_TO DO_
Convert the part of the listing that opens with the line containing "At what coordinates" and closes with the line containing "coord(227,13)", both included, into a Markdown table with the columns No. and Text. Give each non-blank line its own numbered row, and leave the pictures out.

##### TASK INPUTS #####

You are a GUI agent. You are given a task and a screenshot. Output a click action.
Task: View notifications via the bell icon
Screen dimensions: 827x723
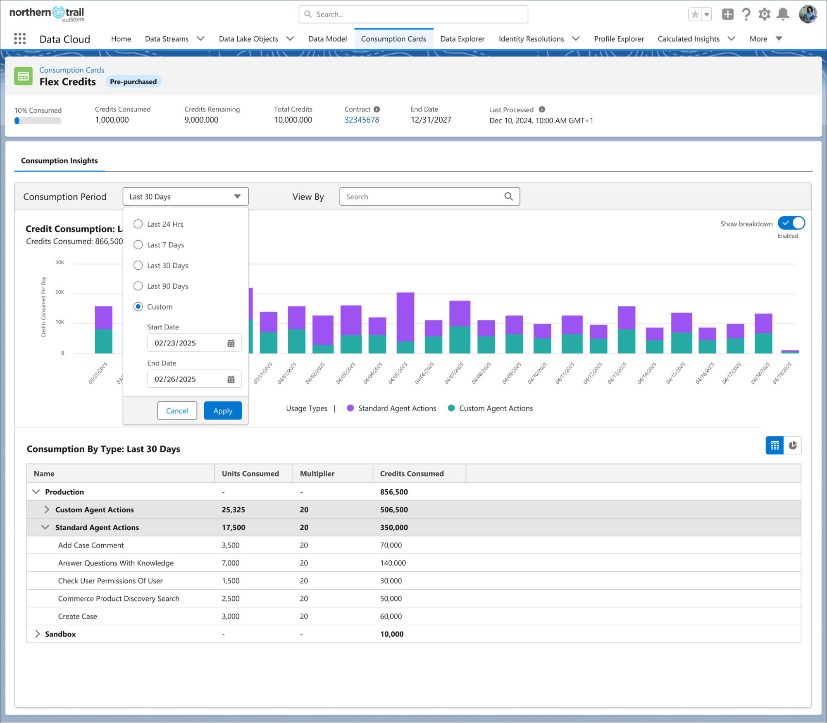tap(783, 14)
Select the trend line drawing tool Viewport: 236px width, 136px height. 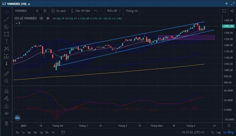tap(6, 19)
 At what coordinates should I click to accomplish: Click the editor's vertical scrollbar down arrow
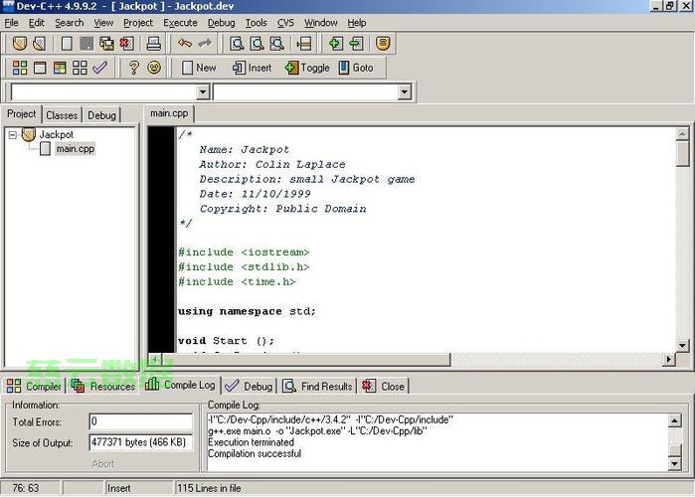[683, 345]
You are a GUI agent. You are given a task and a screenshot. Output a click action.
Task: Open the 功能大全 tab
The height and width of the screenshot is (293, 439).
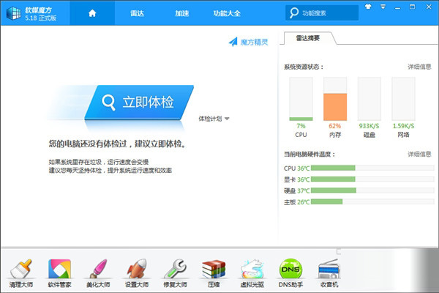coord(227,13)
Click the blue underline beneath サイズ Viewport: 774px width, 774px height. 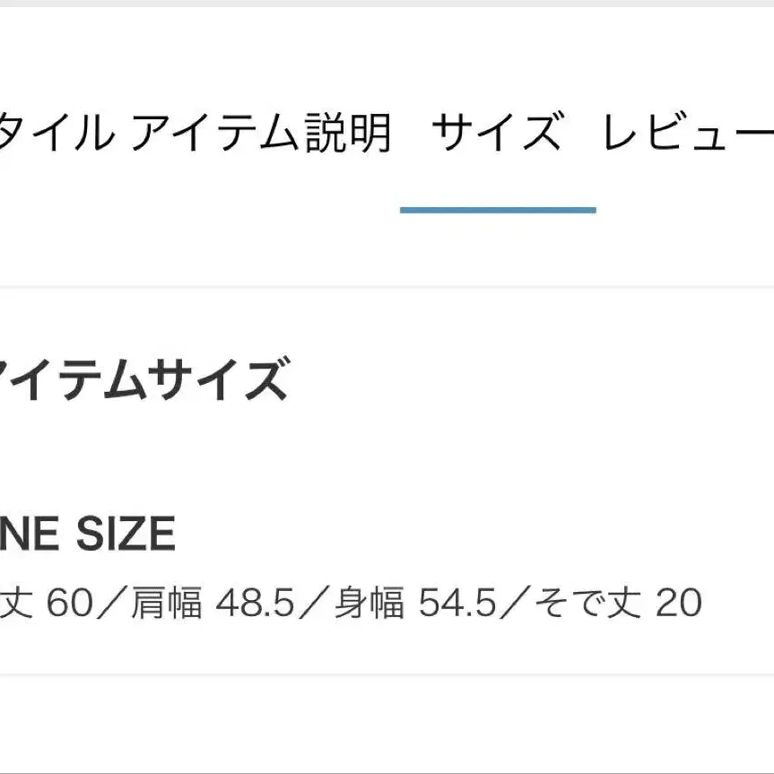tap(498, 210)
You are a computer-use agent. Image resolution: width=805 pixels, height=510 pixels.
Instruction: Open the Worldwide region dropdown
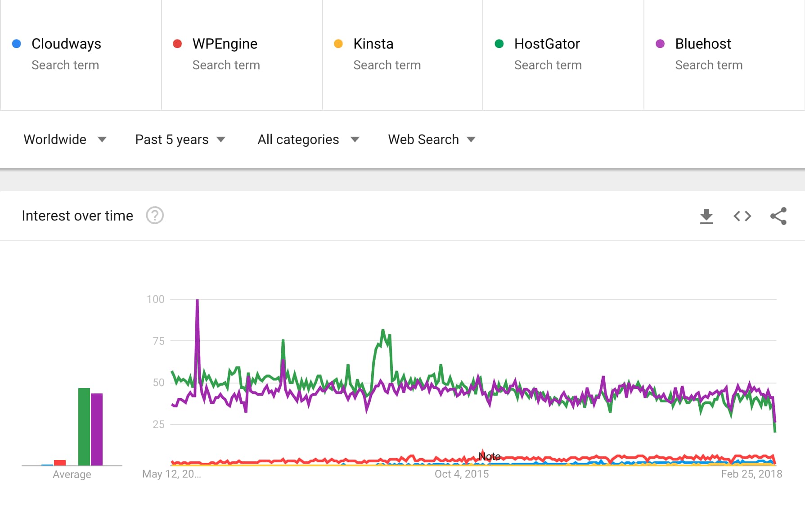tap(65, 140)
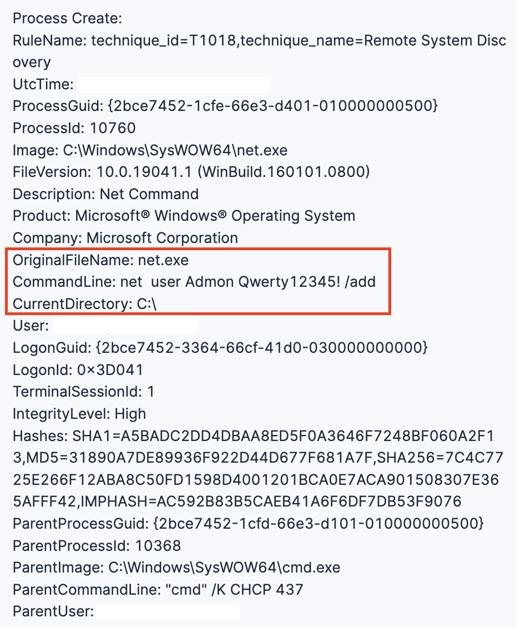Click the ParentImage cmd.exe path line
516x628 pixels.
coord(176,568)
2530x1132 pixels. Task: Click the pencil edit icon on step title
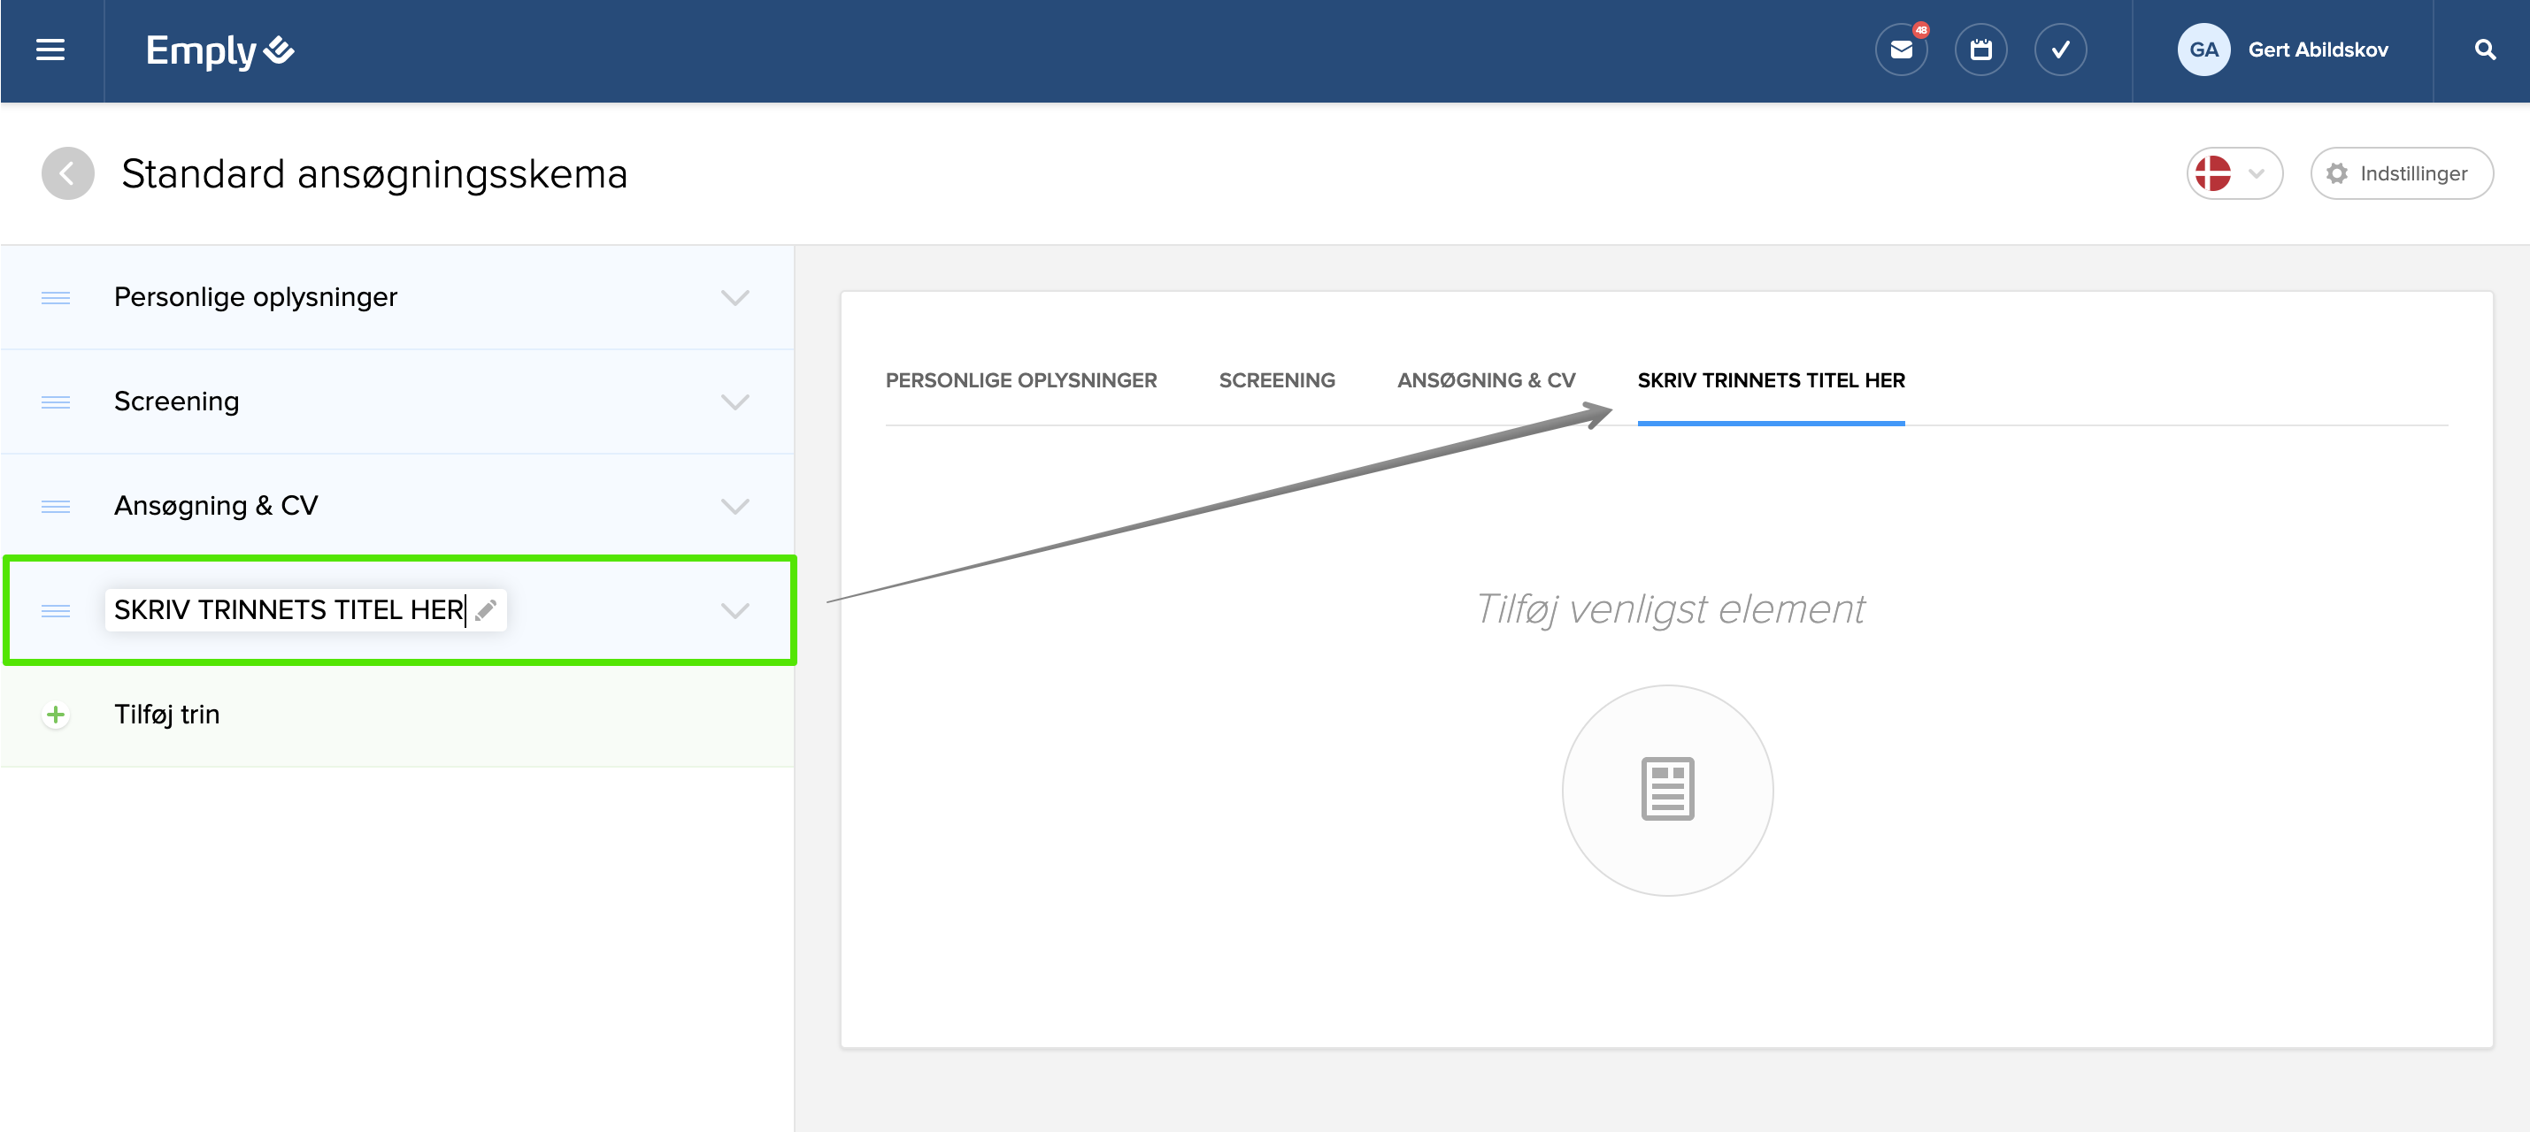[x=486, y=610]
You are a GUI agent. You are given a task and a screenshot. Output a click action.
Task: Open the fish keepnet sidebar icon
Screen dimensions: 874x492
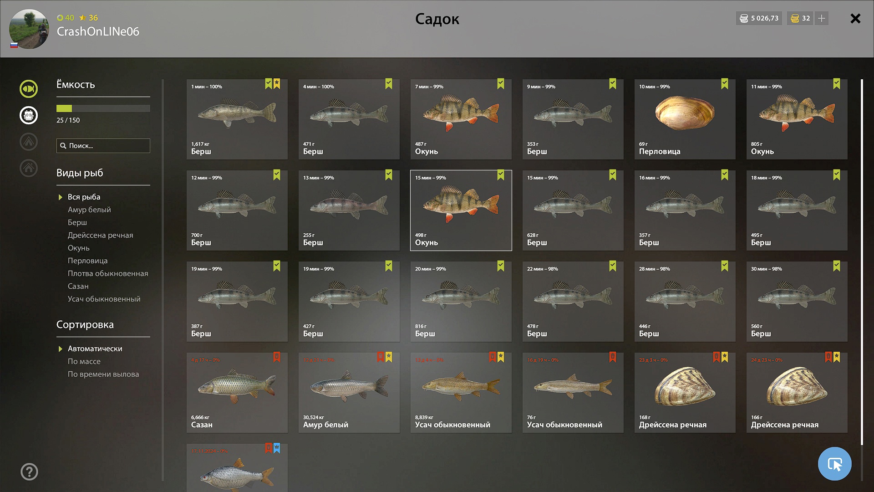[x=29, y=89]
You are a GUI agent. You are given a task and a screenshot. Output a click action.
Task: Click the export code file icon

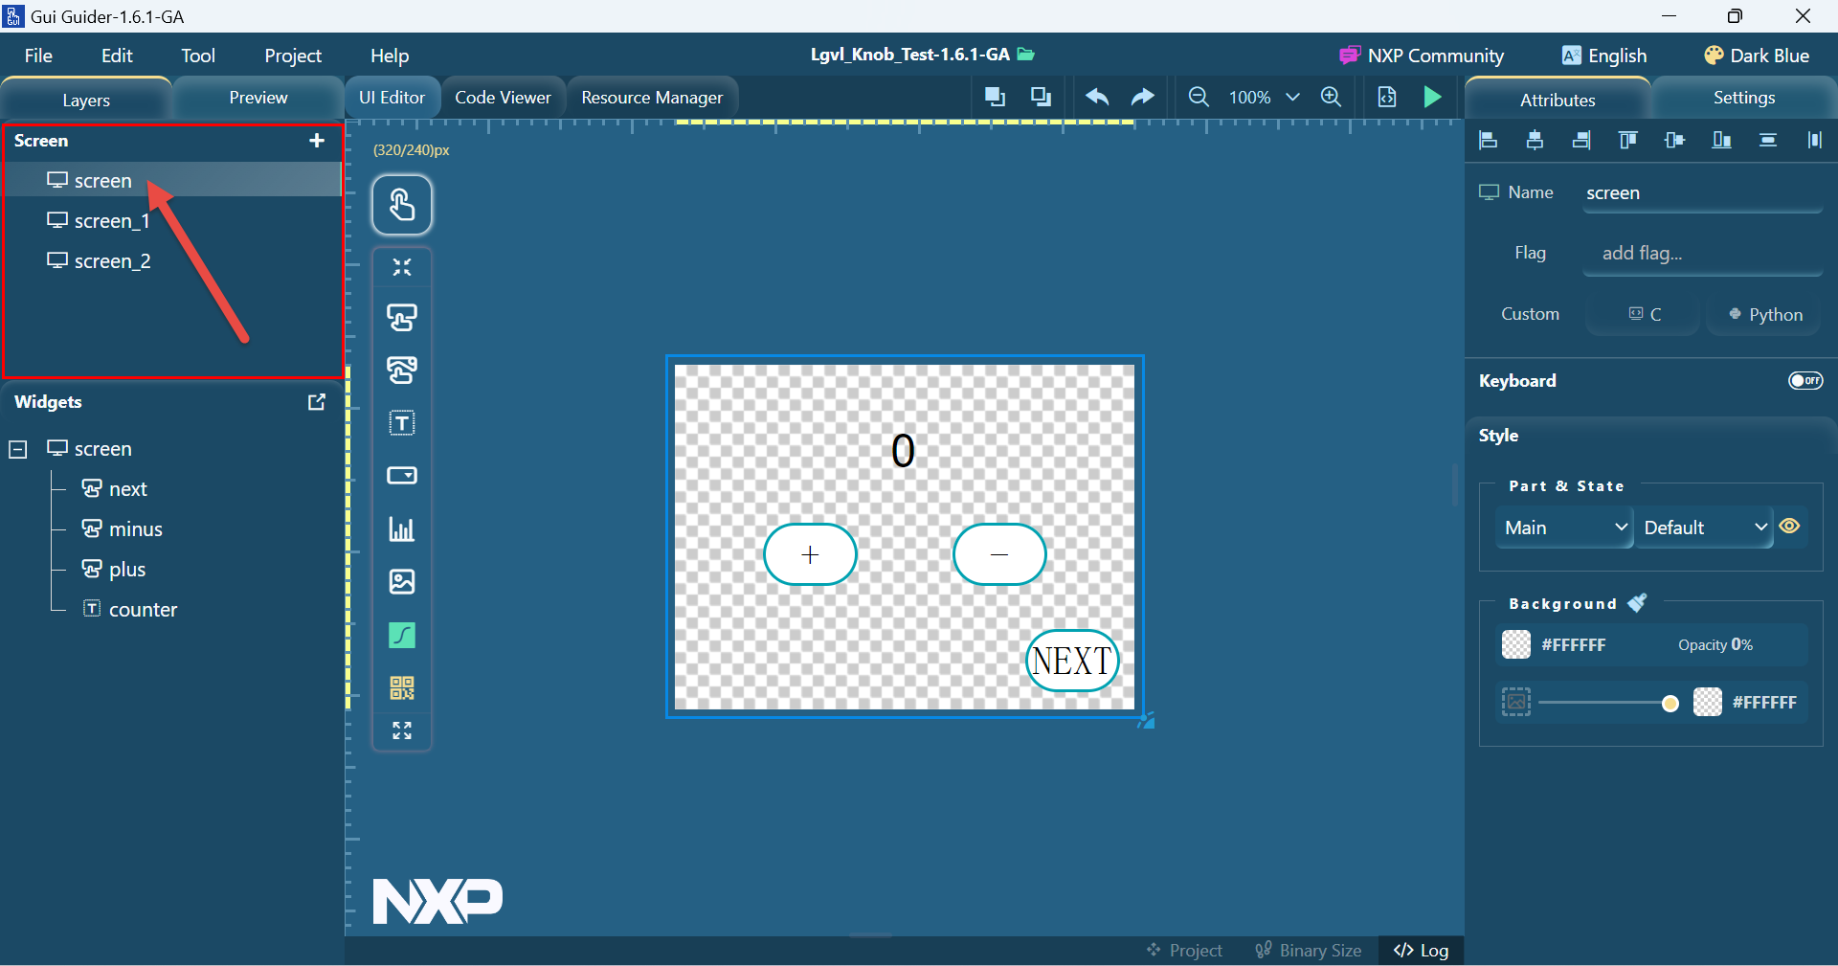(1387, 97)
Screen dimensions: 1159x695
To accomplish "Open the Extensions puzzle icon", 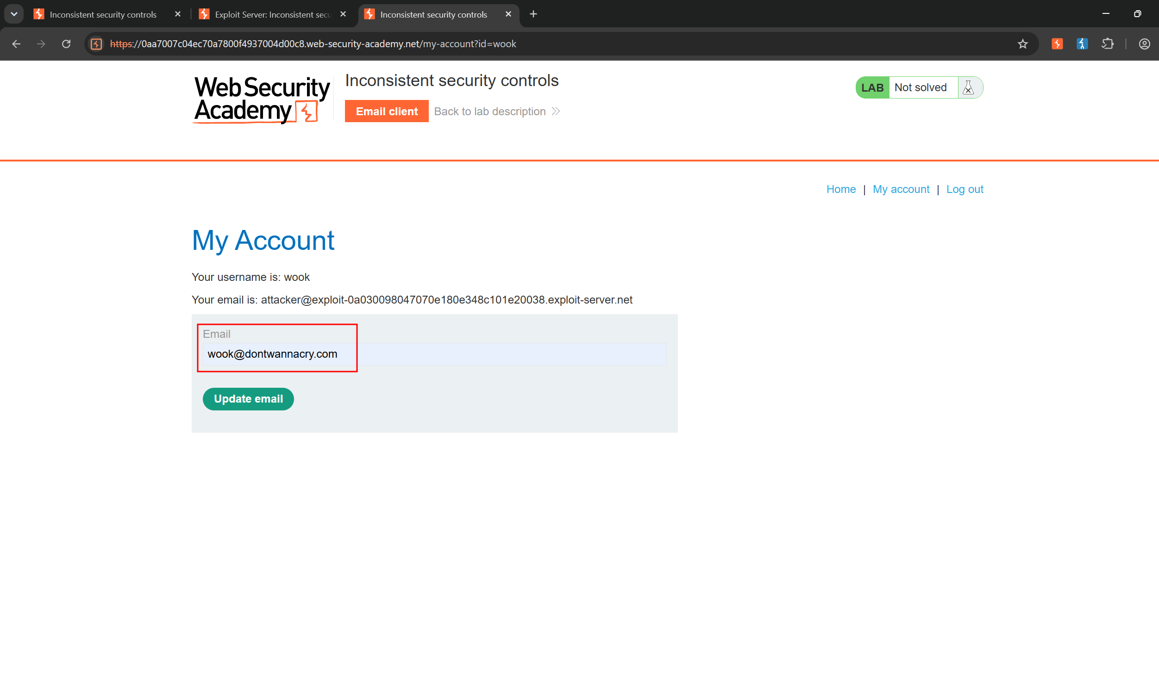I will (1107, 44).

#####

_TASK OUTPUT_
| No. | Text |
|---|---|
| 1 |  At what coordinates should I click to accomplish: Click the editor's vertical scrollbar down arrow |
| 2 | [683, 345] |
| 3 | You are a GUI agent. You are given a task and a screenshot. Output a click action. |
| 4 | Task: Open the 功能大全 tab |
| 5 | The height and width of the screenshot is (293, 439). |
| 6 | coord(227,13) |